When you hear about this, you may not believe it. The city of Los Angeles has a new water project in mind that could cost $8 billion, take 16 years to complete and provide as much as one-third of the city’s supply.
City officials are looking at treated sewage that empties into the ocean from Los Angeles’ wastewater treatment plants and turning it into drinking water.
The mayor recently vowed that the city will be recycling all of its wastewater by 2035 and using it to reduce its need for imported supplies. Seems crazy, right?
Currently, recycling provides only two percent of the city’s water. If it’s up to the mayor’s office, that number could jump to as high as 35 percent if the city stops dumping its treated effluent into the ocean and instead uses it to replenish local groundwater reserves that help supply municipal customers.
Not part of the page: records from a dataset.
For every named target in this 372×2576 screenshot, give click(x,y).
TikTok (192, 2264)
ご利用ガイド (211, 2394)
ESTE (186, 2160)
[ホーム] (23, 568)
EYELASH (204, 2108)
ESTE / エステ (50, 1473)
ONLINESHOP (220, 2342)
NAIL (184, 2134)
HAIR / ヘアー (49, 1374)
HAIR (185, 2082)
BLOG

All of this comes at a cost, though. There will need to be significant equipment upgrades that will be extremely costly and construction of a 15-mile pipeline among other items.
The plan will also require a change of heart by L.A. residents, who 18 years ago succeeded in killing a city project that would have used treated sewage to recharge the San Fernando Valley aquifer.
While the outcome doesn’t look promising for this lofty goal, city officials are optimistic. They say years of drought, declining imports and the high profile of a similar program in Orange County have softened resistance and they feel things are progressing in a positive manner.